[[ Records to process, beginning ]]

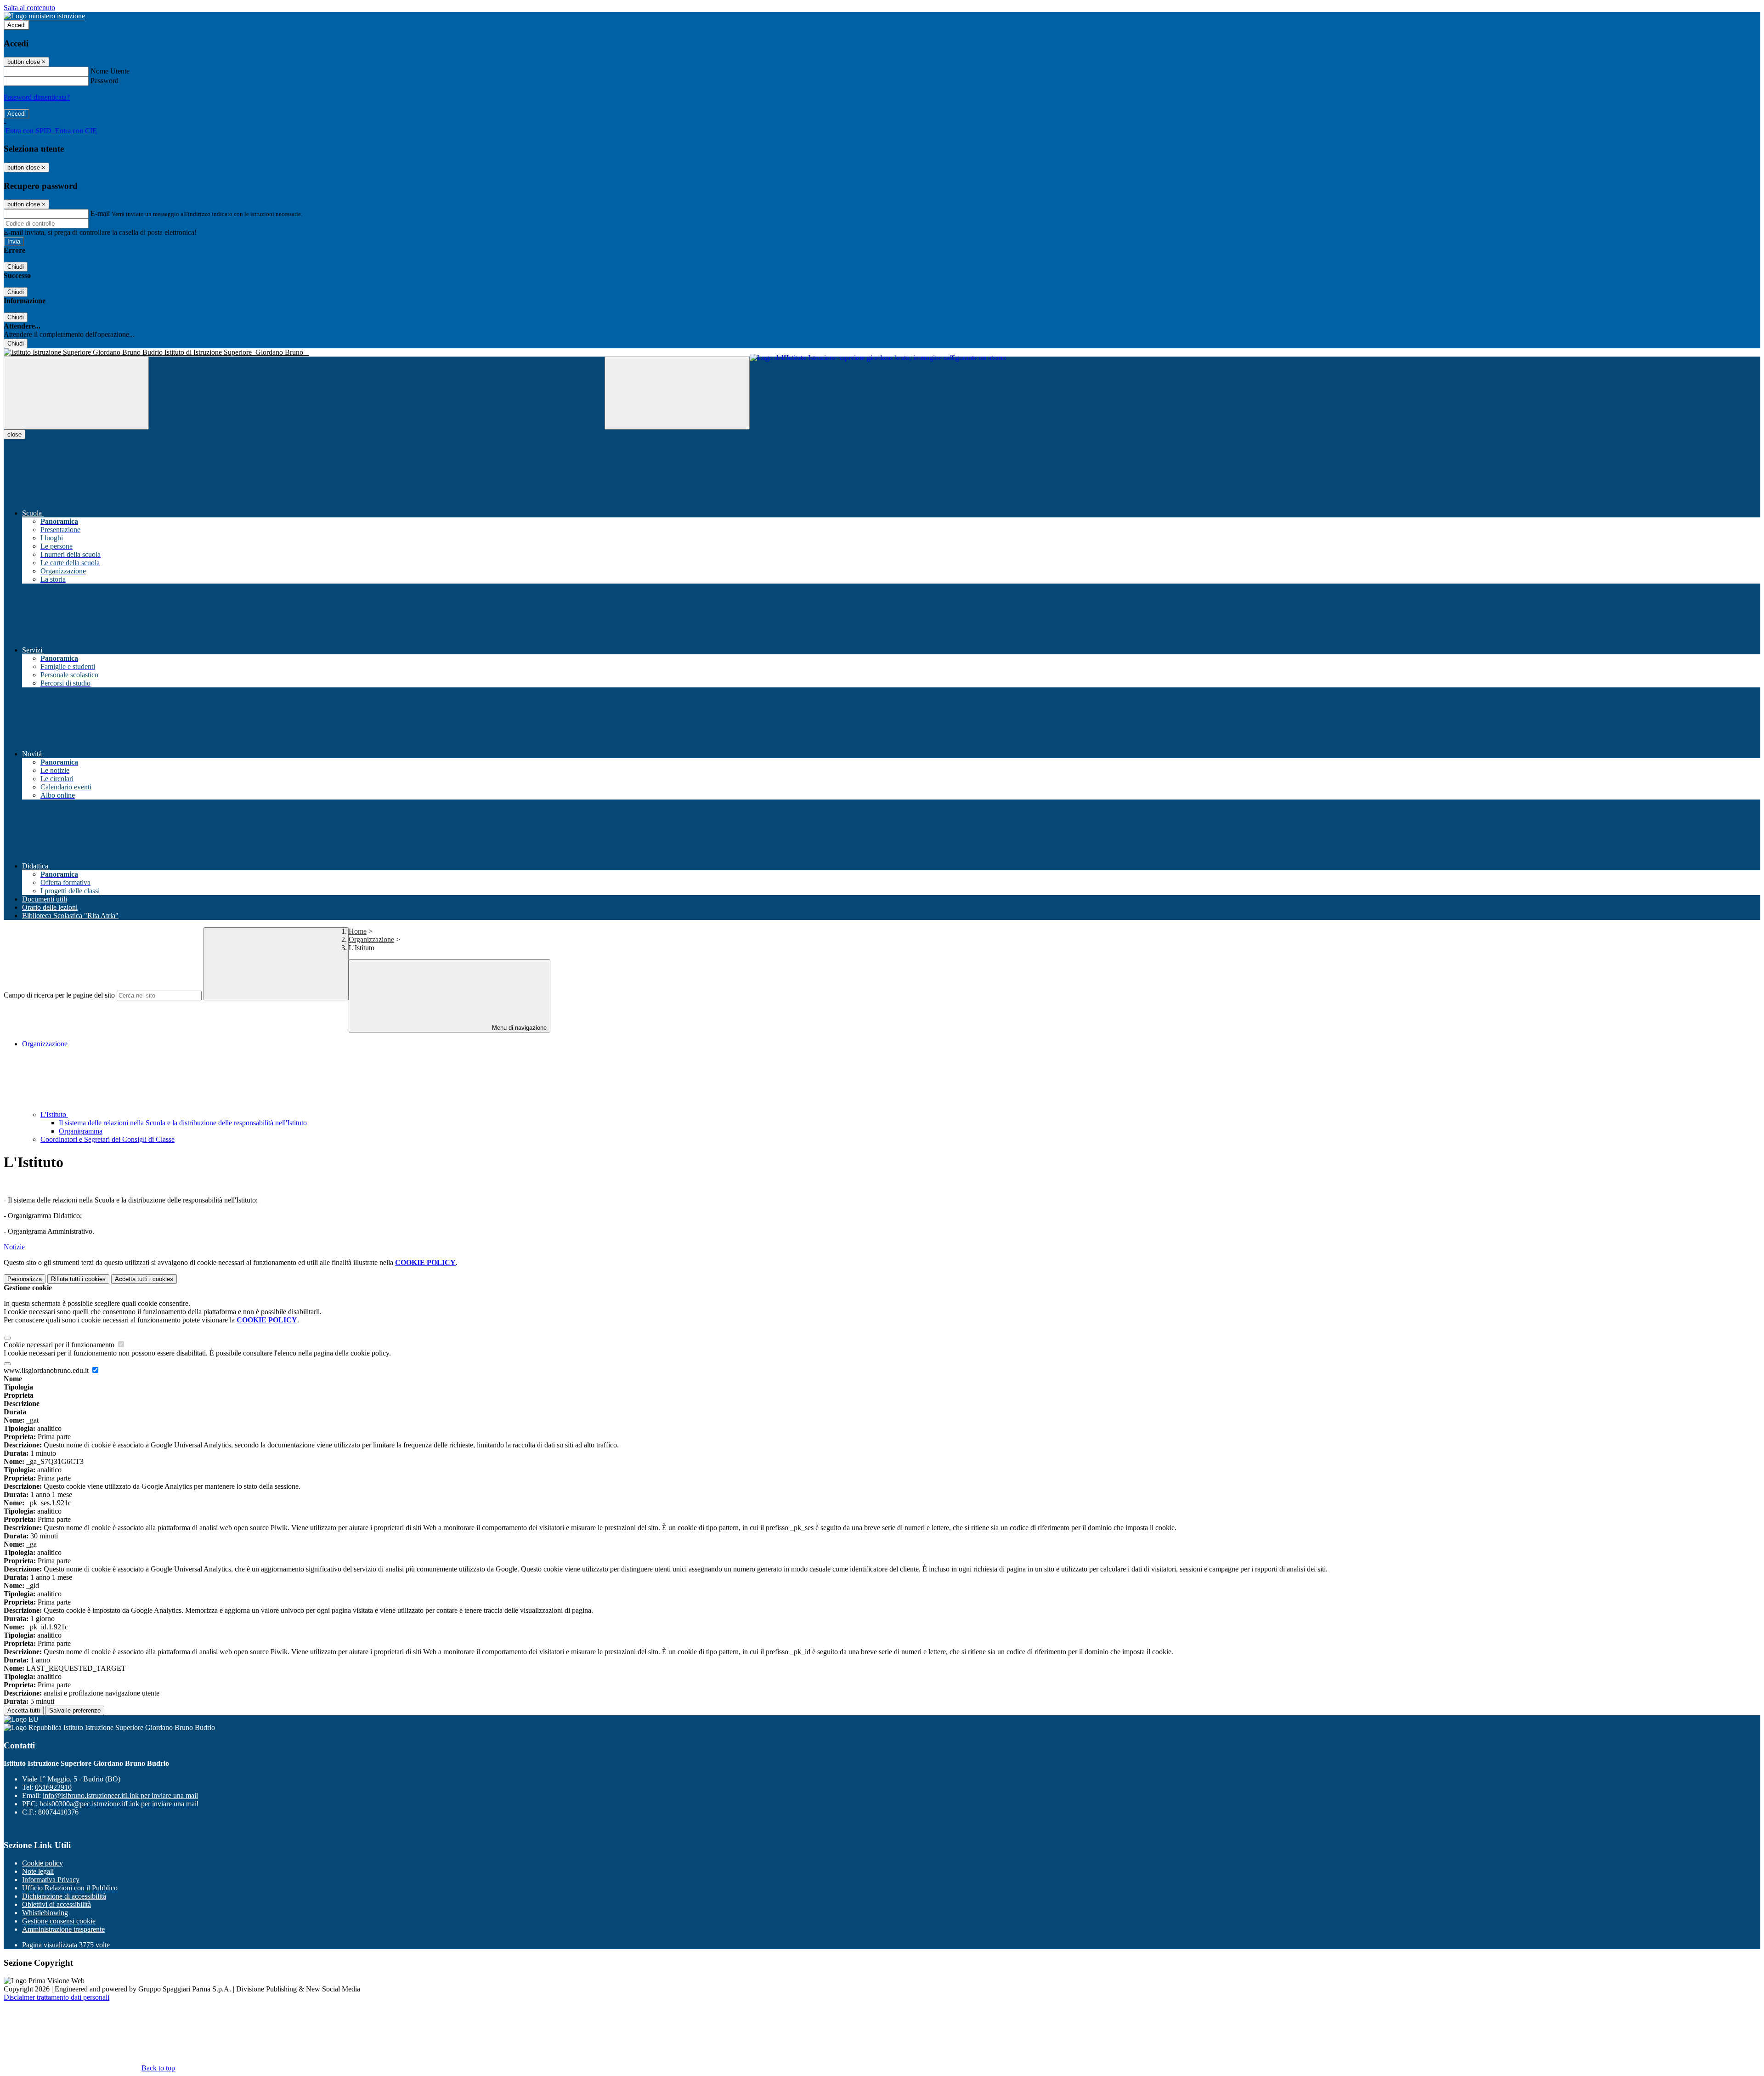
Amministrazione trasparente (63, 1929)
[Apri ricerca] (677, 393)
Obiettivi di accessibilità (56, 1904)
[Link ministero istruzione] (44, 16)
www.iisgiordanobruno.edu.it (47, 1370)
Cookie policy (42, 1863)
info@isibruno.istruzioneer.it (120, 1795)
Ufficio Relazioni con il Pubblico (70, 1888)
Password (104, 81)
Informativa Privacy (50, 1879)
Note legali (38, 1871)
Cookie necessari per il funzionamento (60, 1345)
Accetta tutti (144, 1279)
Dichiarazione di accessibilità (64, 1896)
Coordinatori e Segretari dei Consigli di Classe (107, 1139)
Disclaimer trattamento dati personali (56, 1997)
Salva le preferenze (75, 1710)
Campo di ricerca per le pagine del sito (59, 995)
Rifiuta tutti (78, 1279)
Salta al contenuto (29, 7)
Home (358, 931)
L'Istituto (54, 1114)
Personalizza (24, 1279)
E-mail (100, 213)
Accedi (16, 25)
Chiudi (15, 266)
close (14, 434)
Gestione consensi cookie (59, 1921)
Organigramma (80, 1131)
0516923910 (53, 1787)
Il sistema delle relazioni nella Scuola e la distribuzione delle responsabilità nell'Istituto (183, 1123)
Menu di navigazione (518, 1027)
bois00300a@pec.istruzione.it (119, 1804)
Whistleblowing (45, 1913)
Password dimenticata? (37, 97)
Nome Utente (110, 71)
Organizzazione (371, 939)
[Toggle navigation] (76, 393)
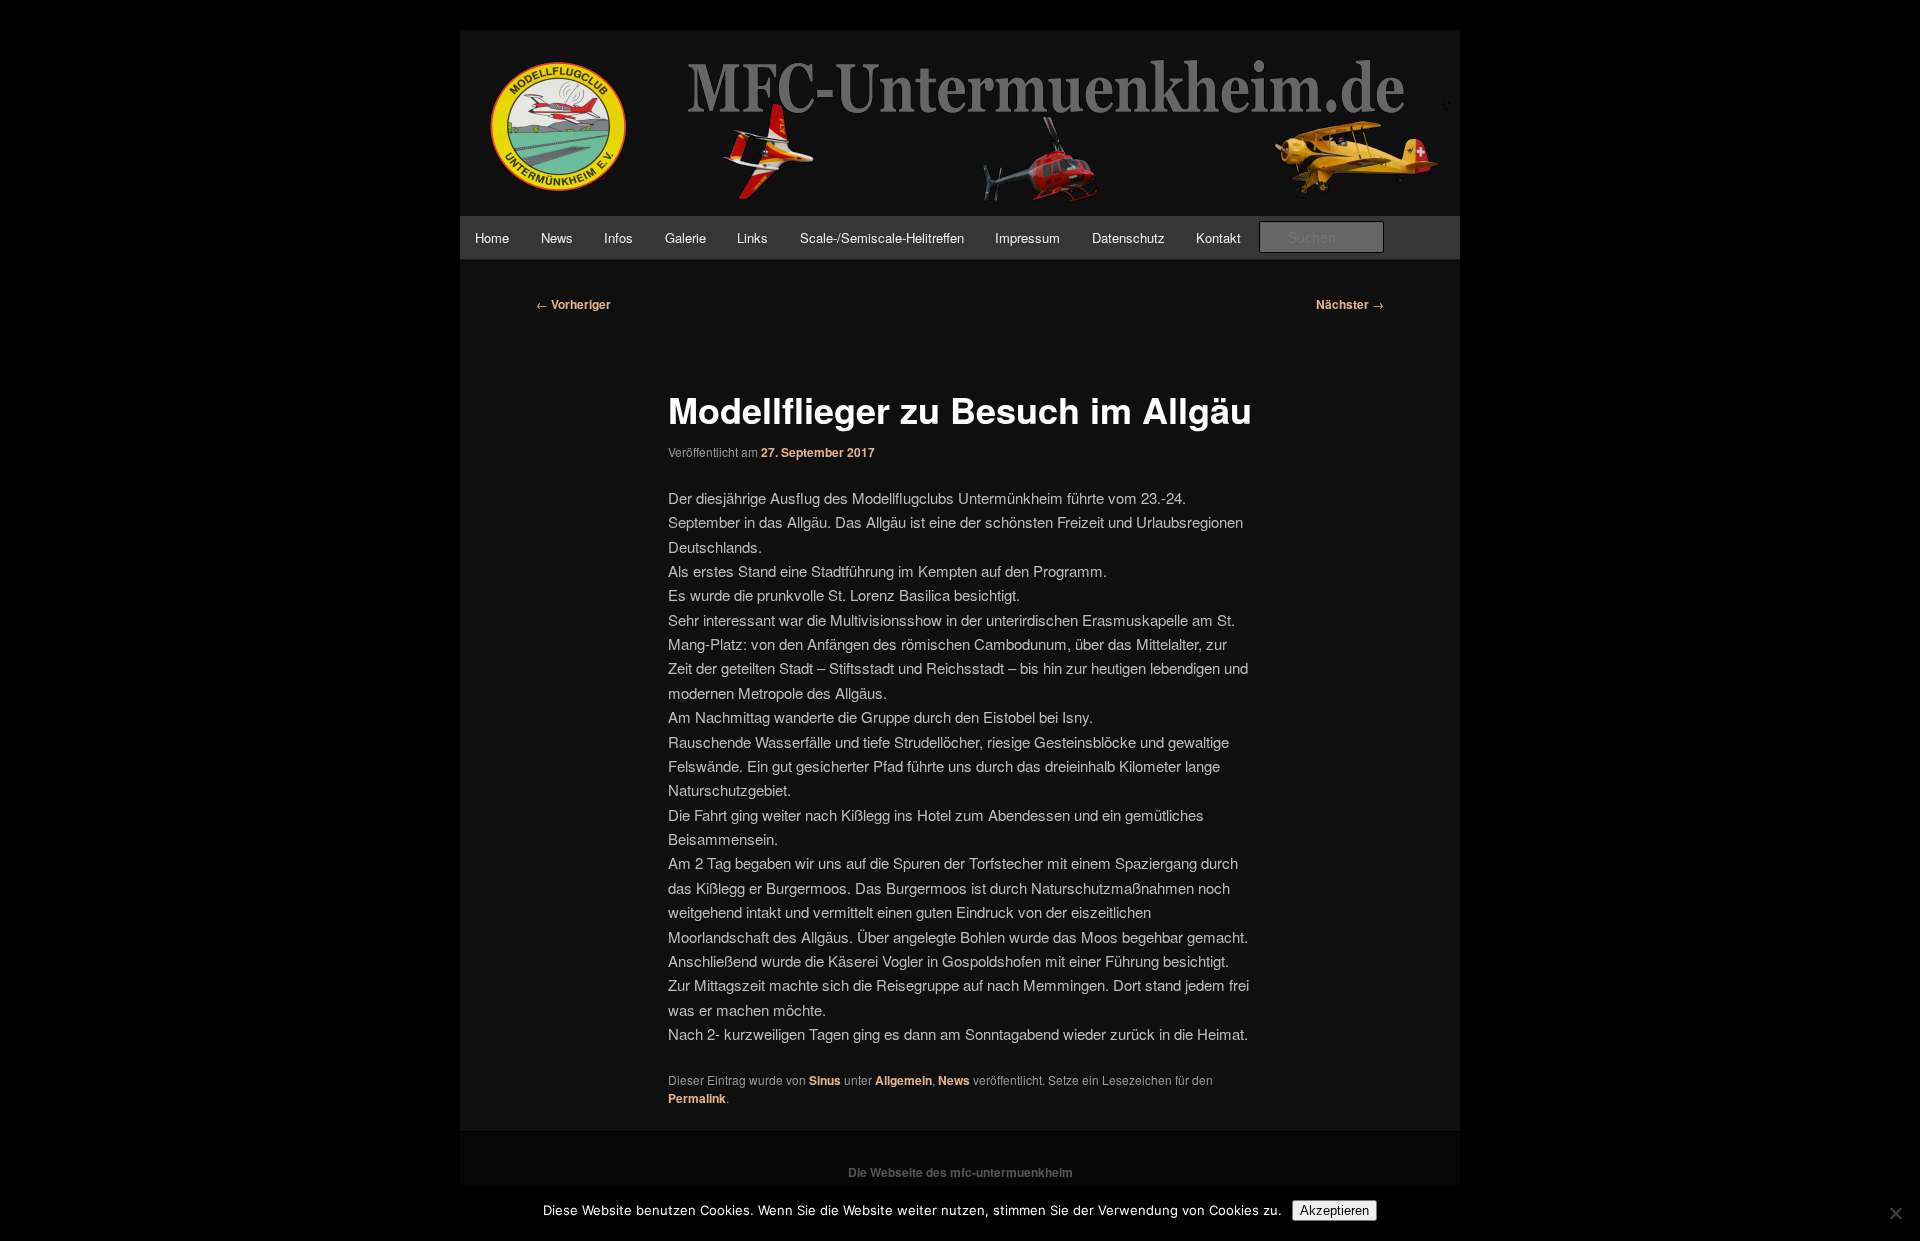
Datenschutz (1128, 237)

[[ Records to process, end ]]

◆ **Your instructions**
Scan the entries above. Copy each line that has the string "Istituto".

◆ **Solution for this exercise**
L'Istituto (54, 1114)
Il sistema delle relazioni nella Scuola e la distribuzione delle responsabilità nell'Istituto (183, 1123)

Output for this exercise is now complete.